下方原文开头的注释里有哪些以“@”开头的字段？逐一列出，并写出各字段的值。

原文 »

===============

RemoveNthNodeFromEndOfList.py

#!/usr/bin/env python
# -*- coding: utf-8 -*-
# @Time    : 2019/8/5 1:03
# @Author  : tc
# @File    : RemoveNthNodeFromEndOfList.py

"""
题号 147 对链表进行插入排序
给定一个链表，删除链表的倒数第 n 个节点，并且返回链表的头结点。

Input: 1->2->3->4->5, 和 n = 2
Output:  1->2->3->5

这个问题一看就是快慢指针的问题，但有很多细节需要注意，否则代码写起来非常冗余比如我这样的

解法1：我自己的解法
解法2: leetcode官网的接答，巧妙使用了哑结点的功能，规避在链表长度为n，删除倒数n个结点即头结点的异常情况
       代码比较优雅

"""
class ListNode:
    def __init__(self, x):
        self.val = x
        self.next = None


# 解法1
def removeNthFromEnd(head, n):
    if not head or not head.next:
        return None
    dummy = ListNode(0)
    dummy.next = head
    # 快指针
    fast = dummy.next
    # 慢指针
    slow = dummy.next
    for i in range(n):
        fast = fast.next
    #需要考虑first_pointer为None时的情况
    if not fast:
        return head.next
    while fast.next:
        fast = fast.next
        slow = slow.next

        slow.next = slow.next.next

    return dummy.next

#官方解法
def removeNthFromEndGov(head, n):
    dummy = ListNode(0)

===============

数据摘录 »
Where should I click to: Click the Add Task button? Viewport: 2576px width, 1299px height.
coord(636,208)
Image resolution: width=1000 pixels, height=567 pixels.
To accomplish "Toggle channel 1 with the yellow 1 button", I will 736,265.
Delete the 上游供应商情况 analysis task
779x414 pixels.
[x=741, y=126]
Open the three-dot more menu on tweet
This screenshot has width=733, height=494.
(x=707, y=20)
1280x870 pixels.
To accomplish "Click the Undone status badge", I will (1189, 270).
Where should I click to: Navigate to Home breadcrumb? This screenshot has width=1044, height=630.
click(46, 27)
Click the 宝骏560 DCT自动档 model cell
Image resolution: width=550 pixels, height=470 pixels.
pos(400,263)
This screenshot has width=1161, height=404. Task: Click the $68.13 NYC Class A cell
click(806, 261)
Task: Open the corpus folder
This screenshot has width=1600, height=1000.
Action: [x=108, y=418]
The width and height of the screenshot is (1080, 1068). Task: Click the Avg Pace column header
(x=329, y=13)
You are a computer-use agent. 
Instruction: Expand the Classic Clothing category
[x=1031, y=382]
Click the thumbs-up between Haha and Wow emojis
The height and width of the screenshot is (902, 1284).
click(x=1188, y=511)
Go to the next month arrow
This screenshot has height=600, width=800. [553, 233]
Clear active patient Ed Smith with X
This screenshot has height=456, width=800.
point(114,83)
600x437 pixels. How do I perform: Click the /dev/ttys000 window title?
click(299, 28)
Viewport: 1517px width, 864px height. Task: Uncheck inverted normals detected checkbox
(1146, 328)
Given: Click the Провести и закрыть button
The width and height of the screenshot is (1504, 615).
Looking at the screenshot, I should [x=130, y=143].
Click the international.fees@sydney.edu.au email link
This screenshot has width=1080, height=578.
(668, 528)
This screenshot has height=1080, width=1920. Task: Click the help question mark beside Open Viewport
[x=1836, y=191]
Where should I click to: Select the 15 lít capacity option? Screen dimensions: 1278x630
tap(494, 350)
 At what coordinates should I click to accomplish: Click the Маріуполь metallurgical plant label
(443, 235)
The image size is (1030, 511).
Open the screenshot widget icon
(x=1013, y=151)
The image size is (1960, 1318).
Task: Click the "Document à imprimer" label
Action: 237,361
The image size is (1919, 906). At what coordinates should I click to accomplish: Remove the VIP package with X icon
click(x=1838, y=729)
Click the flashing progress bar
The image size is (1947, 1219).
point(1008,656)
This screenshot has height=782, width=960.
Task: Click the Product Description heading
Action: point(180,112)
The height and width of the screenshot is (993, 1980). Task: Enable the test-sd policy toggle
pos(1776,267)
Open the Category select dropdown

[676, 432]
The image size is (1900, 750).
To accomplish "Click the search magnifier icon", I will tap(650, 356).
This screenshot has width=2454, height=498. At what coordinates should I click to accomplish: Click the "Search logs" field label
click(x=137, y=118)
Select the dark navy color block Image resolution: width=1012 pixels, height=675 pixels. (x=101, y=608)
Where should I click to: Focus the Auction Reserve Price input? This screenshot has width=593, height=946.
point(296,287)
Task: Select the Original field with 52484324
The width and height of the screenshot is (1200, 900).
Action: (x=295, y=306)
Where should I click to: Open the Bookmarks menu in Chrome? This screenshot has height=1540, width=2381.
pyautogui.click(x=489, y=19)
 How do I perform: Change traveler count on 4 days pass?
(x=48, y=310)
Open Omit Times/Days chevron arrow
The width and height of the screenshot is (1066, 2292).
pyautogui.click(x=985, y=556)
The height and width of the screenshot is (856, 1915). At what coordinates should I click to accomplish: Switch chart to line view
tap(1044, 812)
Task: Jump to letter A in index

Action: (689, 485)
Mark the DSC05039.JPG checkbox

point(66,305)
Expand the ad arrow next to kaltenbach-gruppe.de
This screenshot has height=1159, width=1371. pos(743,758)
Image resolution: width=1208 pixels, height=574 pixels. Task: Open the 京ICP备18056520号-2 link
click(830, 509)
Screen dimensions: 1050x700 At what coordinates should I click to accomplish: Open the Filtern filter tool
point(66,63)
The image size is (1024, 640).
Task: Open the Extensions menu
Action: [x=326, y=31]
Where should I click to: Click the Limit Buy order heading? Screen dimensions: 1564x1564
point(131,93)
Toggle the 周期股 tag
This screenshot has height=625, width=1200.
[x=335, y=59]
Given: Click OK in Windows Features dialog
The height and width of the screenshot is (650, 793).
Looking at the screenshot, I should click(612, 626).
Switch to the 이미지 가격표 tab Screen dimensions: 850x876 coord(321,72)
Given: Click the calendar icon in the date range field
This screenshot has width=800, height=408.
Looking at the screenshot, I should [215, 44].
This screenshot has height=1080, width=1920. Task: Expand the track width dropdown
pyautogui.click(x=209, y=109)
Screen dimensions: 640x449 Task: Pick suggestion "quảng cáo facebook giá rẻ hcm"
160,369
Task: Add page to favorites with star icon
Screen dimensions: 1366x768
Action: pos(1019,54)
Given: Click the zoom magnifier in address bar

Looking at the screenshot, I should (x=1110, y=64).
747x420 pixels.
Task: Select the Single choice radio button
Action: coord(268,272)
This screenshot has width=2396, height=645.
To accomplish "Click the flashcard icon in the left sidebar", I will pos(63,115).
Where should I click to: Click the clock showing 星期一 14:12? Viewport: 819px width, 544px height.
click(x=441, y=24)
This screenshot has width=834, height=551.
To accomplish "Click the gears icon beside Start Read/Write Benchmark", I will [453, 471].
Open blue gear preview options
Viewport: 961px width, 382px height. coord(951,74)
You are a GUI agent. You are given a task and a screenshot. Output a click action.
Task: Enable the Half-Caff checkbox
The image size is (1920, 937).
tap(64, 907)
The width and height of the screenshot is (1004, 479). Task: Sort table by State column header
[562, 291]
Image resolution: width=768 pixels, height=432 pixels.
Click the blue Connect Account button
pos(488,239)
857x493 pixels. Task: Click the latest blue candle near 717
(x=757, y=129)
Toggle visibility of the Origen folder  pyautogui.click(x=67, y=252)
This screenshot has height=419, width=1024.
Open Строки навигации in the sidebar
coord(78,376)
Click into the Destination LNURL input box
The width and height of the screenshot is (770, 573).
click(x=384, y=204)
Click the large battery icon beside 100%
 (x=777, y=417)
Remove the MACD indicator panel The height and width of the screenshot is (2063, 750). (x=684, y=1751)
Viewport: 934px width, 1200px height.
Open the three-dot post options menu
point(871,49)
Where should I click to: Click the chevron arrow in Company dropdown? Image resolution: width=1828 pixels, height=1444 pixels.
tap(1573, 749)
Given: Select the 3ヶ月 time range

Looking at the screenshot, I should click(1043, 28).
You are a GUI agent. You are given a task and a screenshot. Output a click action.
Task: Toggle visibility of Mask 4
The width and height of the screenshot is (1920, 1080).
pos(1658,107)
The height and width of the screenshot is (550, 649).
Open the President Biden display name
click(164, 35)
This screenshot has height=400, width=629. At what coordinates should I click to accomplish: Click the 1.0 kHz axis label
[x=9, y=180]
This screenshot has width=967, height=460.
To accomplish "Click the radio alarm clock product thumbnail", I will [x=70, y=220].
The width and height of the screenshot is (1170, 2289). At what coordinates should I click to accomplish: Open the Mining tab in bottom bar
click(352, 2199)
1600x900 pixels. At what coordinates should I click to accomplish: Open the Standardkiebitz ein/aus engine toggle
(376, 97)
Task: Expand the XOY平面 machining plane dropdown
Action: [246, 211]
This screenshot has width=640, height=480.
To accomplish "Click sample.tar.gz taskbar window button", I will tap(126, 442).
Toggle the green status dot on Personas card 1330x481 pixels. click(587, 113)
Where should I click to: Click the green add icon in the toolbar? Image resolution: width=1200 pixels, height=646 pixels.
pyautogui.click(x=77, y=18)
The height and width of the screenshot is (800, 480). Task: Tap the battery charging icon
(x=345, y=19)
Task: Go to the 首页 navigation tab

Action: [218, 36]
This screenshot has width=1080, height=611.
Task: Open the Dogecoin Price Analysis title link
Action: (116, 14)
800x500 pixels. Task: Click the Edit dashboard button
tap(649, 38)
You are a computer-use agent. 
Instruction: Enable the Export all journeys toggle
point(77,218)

===============

完整答案 »
@Time：2019/8/5 1:03
@Author：tc
@File：RemoveNthNodeFromEndOfList.py